Help with cluster design


(James Hartig) #1

We have 5 regions across 3 continents. What’s the best way to set that a cluster? I assume it would be best to put 1-2 Zero instances on each continent and then 2-3 alpha’s in every region. If I did --replicas=5, how could I ensure that at least 1 replica is in each region? Instead, would it be better to do 3 alpha’s in each region and have each region be their own cluster? If a whole region went down then I’d lose that “group” but it might be better for write latency?

From what I can tell, unless I do a best-effort, read-only query, it’ll need to hit the Zero leader, so if I setup cross-continent zero’s then I’ll have to incur the cost of a cross-region lookup no matter what, even for reads, so is it better to just setup a cluster in a single region only and so I only have to take the latency hit once when sending the query (instead of potentially multiple times as the alpha node needs to request zero or alpha leaders).


(Daniel Mai) #2

Dgraph is highly available and distributed, but that doesn’t necessarily mean a single cluster will run geographically across continents. The recommended HA setup would be running each Dgraph instance within the same region in different data centers. In AWS parlance, that would be the same region in different availability zones.

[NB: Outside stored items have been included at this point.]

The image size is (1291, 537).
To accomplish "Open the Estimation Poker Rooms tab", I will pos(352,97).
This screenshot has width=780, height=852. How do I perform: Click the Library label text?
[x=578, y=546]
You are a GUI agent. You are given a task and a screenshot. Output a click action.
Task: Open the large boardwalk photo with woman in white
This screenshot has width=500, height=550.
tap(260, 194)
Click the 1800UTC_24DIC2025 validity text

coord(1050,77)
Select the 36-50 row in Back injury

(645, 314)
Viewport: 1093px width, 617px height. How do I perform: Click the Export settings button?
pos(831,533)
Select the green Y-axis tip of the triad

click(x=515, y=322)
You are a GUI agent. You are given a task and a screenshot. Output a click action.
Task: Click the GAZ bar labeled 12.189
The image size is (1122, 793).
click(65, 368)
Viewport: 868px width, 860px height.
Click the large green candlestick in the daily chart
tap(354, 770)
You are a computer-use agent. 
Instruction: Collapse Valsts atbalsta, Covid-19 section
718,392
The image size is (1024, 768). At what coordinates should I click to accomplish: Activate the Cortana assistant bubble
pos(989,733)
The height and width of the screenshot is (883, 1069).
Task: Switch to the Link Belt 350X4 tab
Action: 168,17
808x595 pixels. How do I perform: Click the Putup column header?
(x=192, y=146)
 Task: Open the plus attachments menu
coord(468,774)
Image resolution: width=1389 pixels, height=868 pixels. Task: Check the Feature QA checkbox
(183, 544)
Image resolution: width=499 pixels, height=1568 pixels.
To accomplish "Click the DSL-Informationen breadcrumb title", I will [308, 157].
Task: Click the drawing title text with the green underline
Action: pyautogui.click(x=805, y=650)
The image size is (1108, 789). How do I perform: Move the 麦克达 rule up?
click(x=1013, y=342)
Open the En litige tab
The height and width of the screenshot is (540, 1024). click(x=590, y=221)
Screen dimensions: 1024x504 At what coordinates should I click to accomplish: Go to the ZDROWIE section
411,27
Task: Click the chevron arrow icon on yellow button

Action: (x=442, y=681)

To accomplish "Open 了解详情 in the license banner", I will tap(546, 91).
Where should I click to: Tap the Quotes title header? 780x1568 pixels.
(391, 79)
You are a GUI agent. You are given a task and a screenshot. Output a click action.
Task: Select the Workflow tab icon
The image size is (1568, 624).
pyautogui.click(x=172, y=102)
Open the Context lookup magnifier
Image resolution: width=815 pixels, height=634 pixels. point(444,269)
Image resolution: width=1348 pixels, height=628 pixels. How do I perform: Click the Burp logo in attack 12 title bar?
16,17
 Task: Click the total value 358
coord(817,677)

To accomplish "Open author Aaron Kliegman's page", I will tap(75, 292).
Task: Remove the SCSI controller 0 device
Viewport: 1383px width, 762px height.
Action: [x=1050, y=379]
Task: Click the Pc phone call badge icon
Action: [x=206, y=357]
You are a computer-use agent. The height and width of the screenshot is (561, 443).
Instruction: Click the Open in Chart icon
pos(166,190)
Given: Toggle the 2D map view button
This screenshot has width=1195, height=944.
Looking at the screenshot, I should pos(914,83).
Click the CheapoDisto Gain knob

We are looking into ways to have multiple Dgraph clusters running across different regions in an eventually-consistent manner. One approach would be using Kafka to synchronize writes across two independent clusters located in different regions.

Best-effort queries forgo reading the latest write by utilizing the latest timestamp from that Alpha instead of retrieving the latest timestamp from Zero (the latest timestamp of the cluster).